Abstract

HDV is the causative agent of hepatitis D and is associated with both acute and chronic hepatitis. HDV infection occurs worldwide, and the prevalence is reported to be highest in the Mediterranean region, the Middle East, central and northern Asia, west and central Africa, Taiwan, and the Amazon basin. HDV requires the helper function of HBV to provide the hepatitis B surface antigen to complete its life cycle. The complete infectious virion is composed of an outer lipoprotein envelope, consisting of small, middle, and large hepatitis B surface antigen, that surrounds an inner ribonucleoprotein. The ribonucleoprotein consists of the small and large hepatitis delta antigen complexed to the viral genome. Eight major genotypes have been reported. Clinically, acute HDV infection may occur either as a coinfection simultaneously with HBV or as a superinfection in which HDV infection is superimposed in a person with chronic HBV infection.

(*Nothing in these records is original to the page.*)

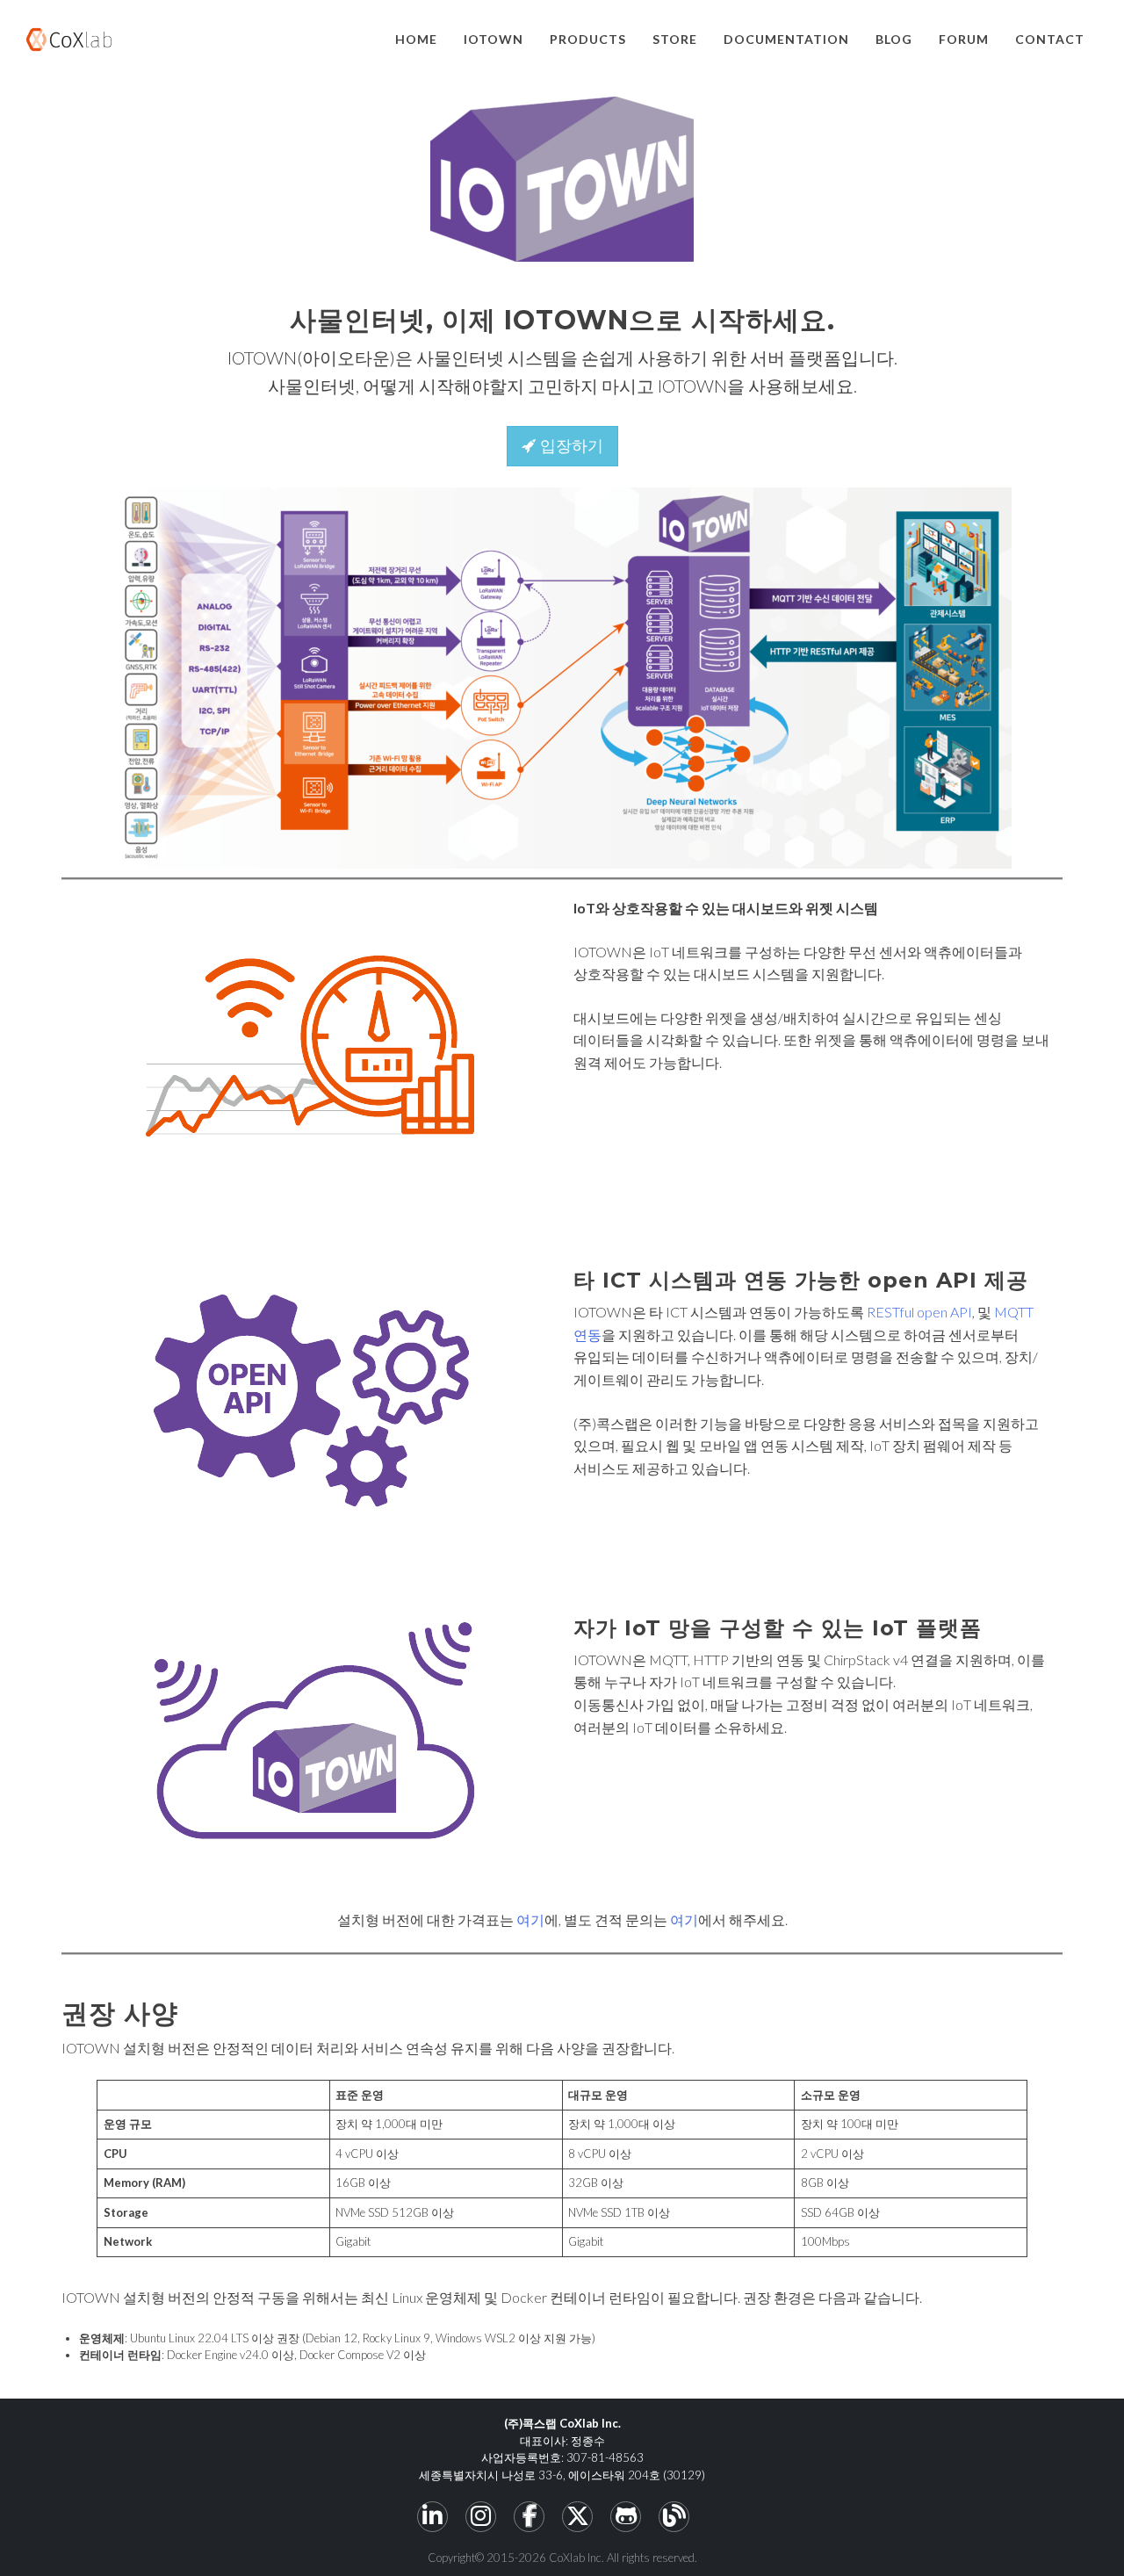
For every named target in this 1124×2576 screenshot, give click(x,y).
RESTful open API (919, 1311)
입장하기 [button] (569, 446)
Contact (1049, 39)
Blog (893, 39)
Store (674, 39)
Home (416, 39)
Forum (964, 39)
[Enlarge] (989, 510)
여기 (530, 1919)
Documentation (786, 39)
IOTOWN (493, 39)
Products (588, 39)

Most cases of acute HDV coinfection resolve spontaneously, whereas most cases of acute HDV superinfection become chronic. The natural history of chronic HDV infection is variable, ranging from mild chronic hepatitis to severe hepatitis with rapid progression to cirrhosis and hepatic decompensation. Chronic HDV infection is associated with an increased frequency of cirrhosis, HCC, and mortality compared with chronic HBV infection. There is no effective treatment for chronic HDV infection; peginterferon α may be used in selected cases. Several promising host targeting agents with demonstrable antiviral activity are in development. LT remains an option for patients with decompensated cirrhosis.